Support process#

Overview of the support process#

Here’s a brief overview of our support process[1]:

  • A Community Representative sends a request to support@2i2c.org.

  • This is triaged by our Support Triager team.

    • They assess whether they can resolve it quickly, and potentially do so.

    • If they cannot resolve it, then we raise this support issue with our engineering team.

  • If the issue is an Incident

    • We will designate an Incident Commander to orchestrate our efforts around the incident.

    • We will prioritize resolving it over everything else.

    • We will open a dedicated Incident issue to track its progress.

    • We will provide regular communication to the Community Representative as we investigate and work to resolve the issue.

    • We will notify them once the incident is resolved.

  • If the issue is a Change Request or Guidance Request

    • We will incorporate these requests into our work planning pipeline

    • We will prioritize with our other work based on impact, complexity, and whether we have dedicated funding for this work.

    • For these types of support, each community has a Support Budget that defines the hours we can sustainably spend on non-incident support requests.

  • When any support issue is resolved, we will communicate with the Community Representative to confirm with them.

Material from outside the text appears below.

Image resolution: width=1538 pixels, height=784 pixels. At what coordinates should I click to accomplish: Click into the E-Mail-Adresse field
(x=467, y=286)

Process for support triage and resolution#

Here is the process that we follow when triaging and resolving support requests.

Triage process#

The goal of the triage phase is to understand the Support Request, decide if it is related to an incident, and choose the appropriate resolution pathway.

This process is carried out in an ongoing basis by the Support Triagers.

  1. Monitor our support channels. We use FreshDesk for all support requests, and the Support Triagers should regularly keep an eye on this account for new requests. When a new support requests comes in, move to the next step.

  2. Read and understand. Within one working day[2], read the support request and try to understand what action would resolve it.

  3. Decide if there is an incident. Determine if a request meets the definition of an incident.

  4. Categorize the Support Ticket in FreshDesk.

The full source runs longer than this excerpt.